Translated and Abridged by T. L. Yang

ISBN : 978-962-209-542-7

Literary Studies

June 2001

648 pages, 6.25″ x 9.5″

  • HK$250.00

Also available in Hardback HK$390.00

It has been said that the downfall of the Qing dynasty was due not so much to the 1911 Revolution as to the pervasive corruption and weakness within the Qing administration. The regime was rotting from within, and it did not take much to topple the three-hundred-year-old dynasty.

Officialdom Unmasked (官場現形記) was written by Li Boyuan in the early years of the twentieth century as the dynasty crumbled. Bizarre though they may seem, the stories told in the novel are based on true stories. From senior ministers to junior clerks, few were immune from taking bribes, stealing, philandering, dereliction of duty, or other wrongdoings. Here the writer portrays an official class who placed their selfish interests above that of the state, and who were so devoid of any moral rectitude that one could but wonder how a once mighty empire had fallen into so complete a decline.

Unlike most satires, often written with a degree of humour which evoke a chuckle here and there, this work came from a broken heart; it brings only tears, not smiles.

Li Boyuan was also known as Li Baojia. He established several newspapers including Youxi Bao (遊戲報)and Fanhua Bao (繁華報), and in 1903, became founder-editor of the reputable magazine Xiuxiang Xiaoshuo (繡像小說). The same year also saw the serialization of Officialdom Unmasked and the launching of his two other novels, namely Wenming Xiaoshi (文明小史) and Huo Diyu (活地獄).

T. L. Yang (楊鐵樑) was born in 1929 in Shanghai.
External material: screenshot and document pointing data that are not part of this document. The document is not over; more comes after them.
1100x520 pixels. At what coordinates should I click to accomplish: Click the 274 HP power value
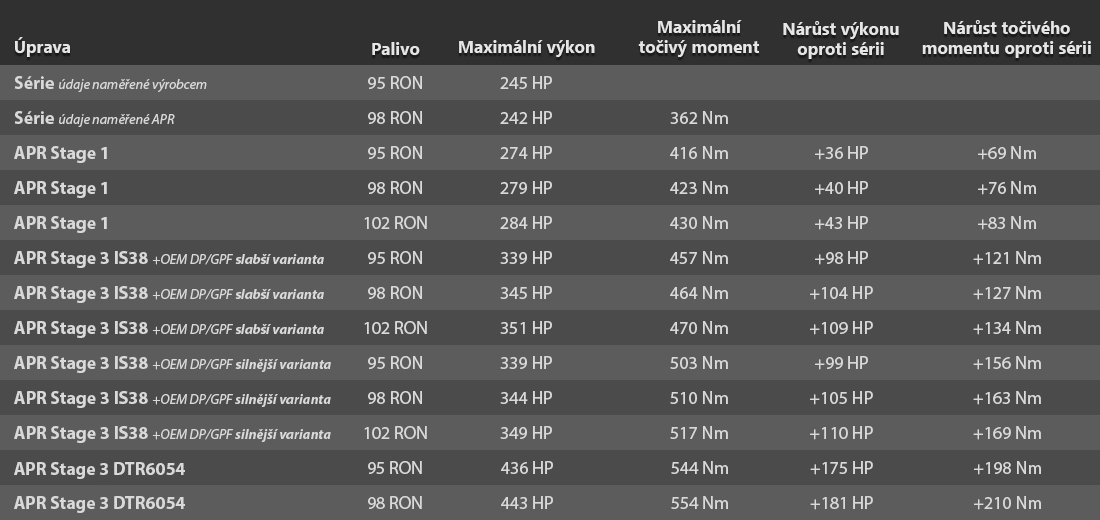(x=526, y=153)
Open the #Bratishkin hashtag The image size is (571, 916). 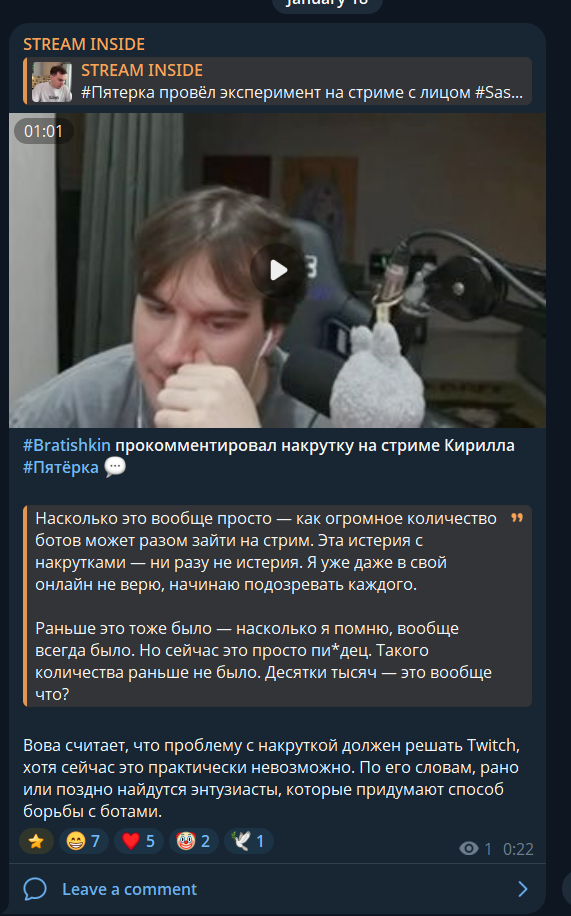pyautogui.click(x=67, y=445)
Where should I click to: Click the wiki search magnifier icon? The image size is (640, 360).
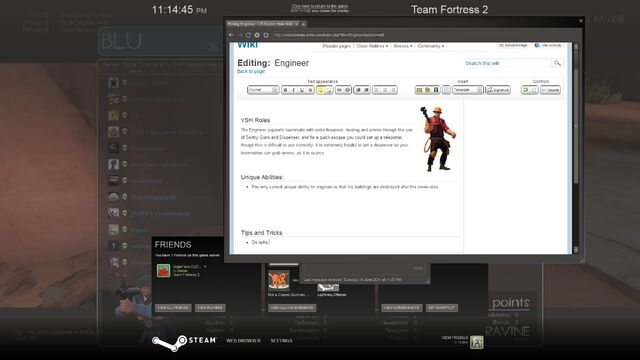(x=557, y=63)
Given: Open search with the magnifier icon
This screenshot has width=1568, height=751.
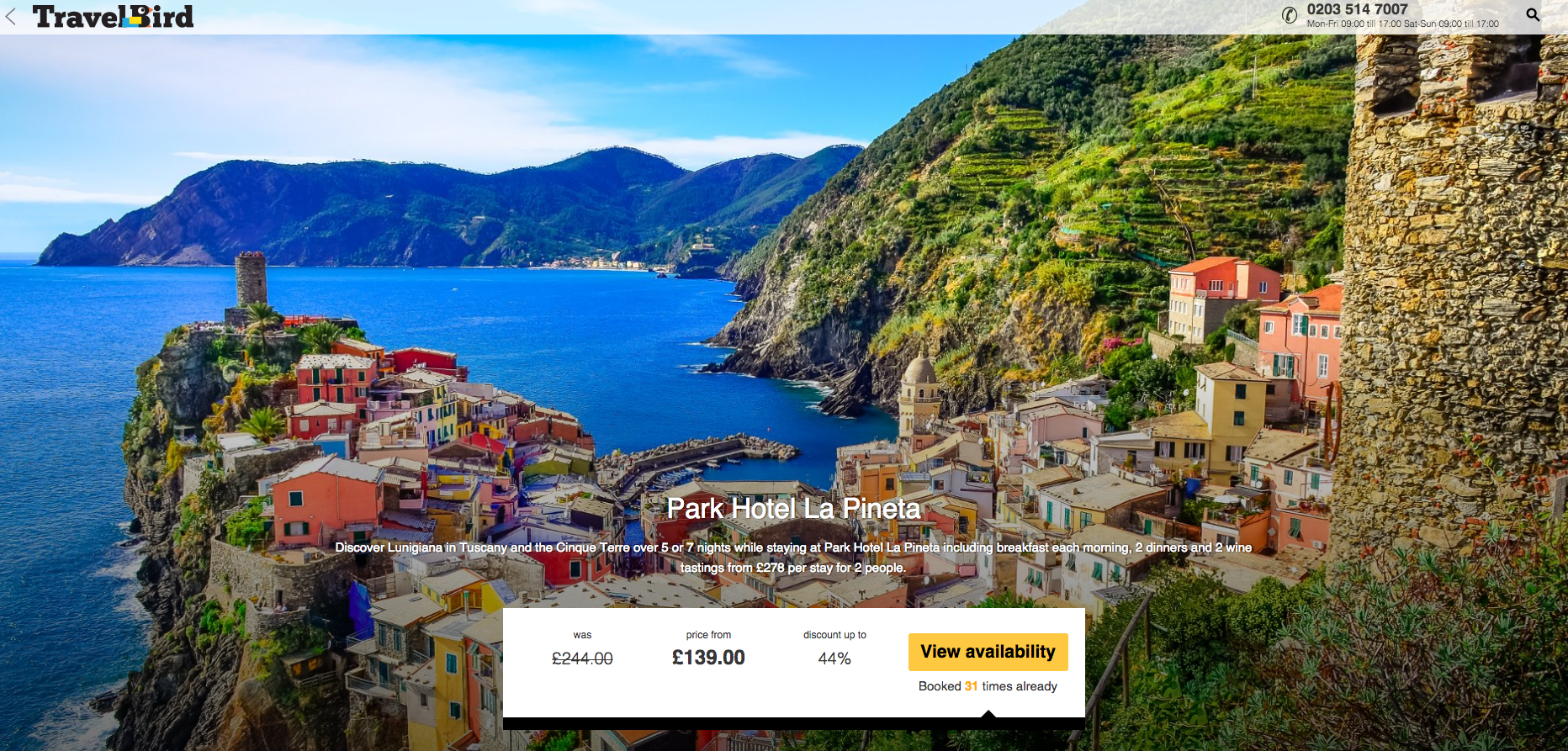Looking at the screenshot, I should 1534,15.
He studied law in Soochow University from 1946 to 1949. In 1950 he entered London University, graduating with the degree of LLB (Hons.) in 1953. After his call to the Bar in 1954, he joined the Judiciary in Hong Kong, rising to the post of Chief Justice in 1988. In 1996 he resigned from his post and ran, unsuccessfully, for the Chief Executiveship of the Hong Kong Special Administrative Region. He is now a member of the Executive Council. He is also the Pro-Chancellor of the University of Hong Kong and Chairman of the Red Cross of Hong Kong. Since his retirement from the Bench, he has actively pursued his interest in translating Chinese classics into English. Other interests include travel, reading, philately and Chinese antiques.